Using these rules of thumb outlined above, an initial estimate can be made to determine if a specific disk configuration will support your environment. Although it is more economical to use the largest capacity disk drives available, this strategy may not provide the performance required. Not taking this information into account when configuring your disk I/O subsystem is the most common mistake I have encountered!

For example, if you were developing a new NT Server solution to estimate the I/Os per second it must support, review historical performance metrics from Perfmon for a similar environment. Specifically, check Perfmon's Logical Disk: Transfers/sec counter. This counter provides a good indication of I/Os per second the disk subsystem is experiencing. If the similar server is satisfactorily supporting 100 users across a four 4-GB RAID 5 disk array and the transfers/sec counter indicates a value of 200, a new server's four 9-GB disk array should support similar workload needs. However, if the new server will need to support an additional 100 users with similar work habits, the four 9-GB disk array will probably not support your needs. To support the estimated 400 I/Os per second for your environment, additional disk drives will need to be configured into the four 9-GB disk array or a second disk array will need to be configured. More detailed information on determining transfers/sec for RAID arrays is investigated in Chapter 6, "NT Server and Disk Sysbsystem Performance."

SCSI Bus Implementation

When considering how to configure your SCSI buses, review Table 1.7.

Table 1.7 Various SCSI bus characteristics.

Technology	Theoretical Transfer Speed Mbytes/sec	Realistic Transfer Speed (Estimated Real world performance) Mbytes/sec
Ultra Fast/Wide SCSI-3	40	32
Fast/Wide SCSI-2	20	16
SCSI-2	10	8

Avoid configuring fast SCSI devices (disk drives) on the same SCSI bus as slow devices (tapes, CD-ROMs), this can potentially slow down access to your faster devices if all devices are active on the bus at the same time.

Determining the Number of Disk Drives per SCSI Bus

The number of disk devices (disk drives or arrays) to configure per SCSI bus is a function of your environment. To determine the throughput of your disk devices, there are two primary options. First, you could use various third party testing tools outlined in Chapter 2. Secondly, you could use Perfmon. To use Perfmon when determining the throughput of each disk device, explore Perfmon's logical disk objects: bytes/sec. Then use the estimated SCSI Real World transfer speed chart when configuring the number of disk drives per SCSI bus. For example, if you notice that each of your disk devices is providing 4 Mbytes/sec, and you have four devices, your SCSI channel must support 16 Mbytes/sec. If these four disk devices are connected to a Fast/Wide SCSI-2 bus, which (from the chart) will support 16 MB/sec, configure any additional disk devices on a second SCSI bus.

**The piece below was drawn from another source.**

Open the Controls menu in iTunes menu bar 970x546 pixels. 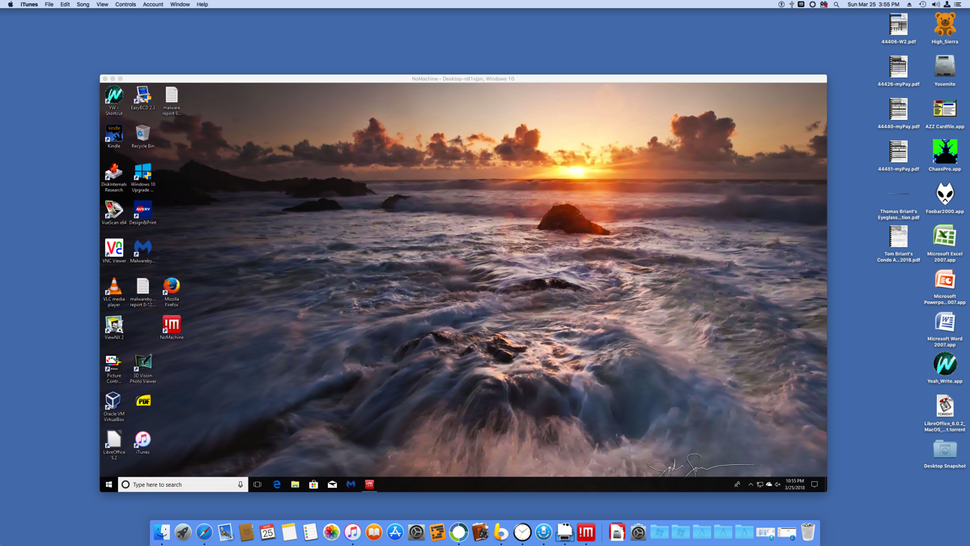(126, 5)
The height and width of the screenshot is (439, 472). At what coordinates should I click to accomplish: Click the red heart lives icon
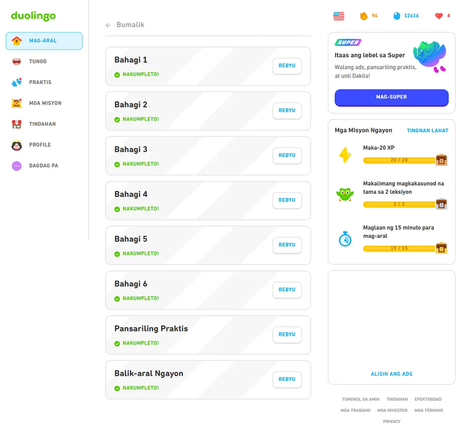(x=439, y=16)
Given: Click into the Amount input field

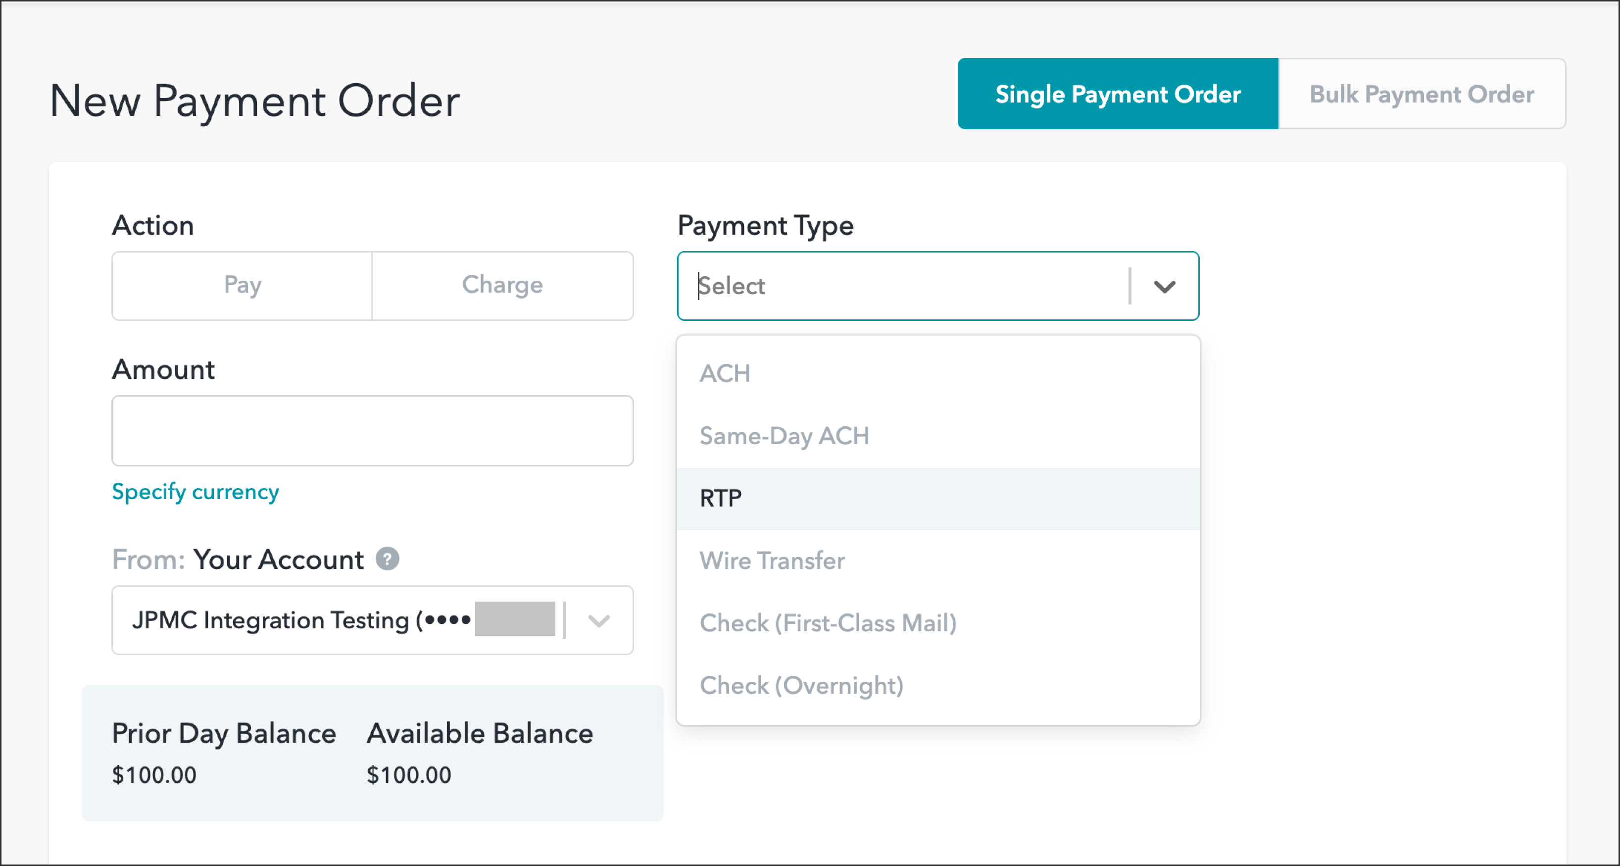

If you do not have any historical data for your environment, a good rule of thumb when configuring the number of disk drives per SCSI bus is to estimate that each disk drive will provide 2 Mbytes/sec of data throughput. Remember that the throughput actually achieved is highly dependent on client load, application design, disk adapter model, and disk drive model.

Sizing the CPU(s)

The primary object when sizing the model and number of CPUs is related directly to the type of workload in the projected environment. The typical rule of thumb here is to configure the fastest CPU that is economically feasible and is supported by the application you wish to run. Business requirements and required resources to support NT Server based applications are increasing constantly. Starting with the fastest possible CPU and a server architecture that can support multiple CPUs provides better long-term investment protection.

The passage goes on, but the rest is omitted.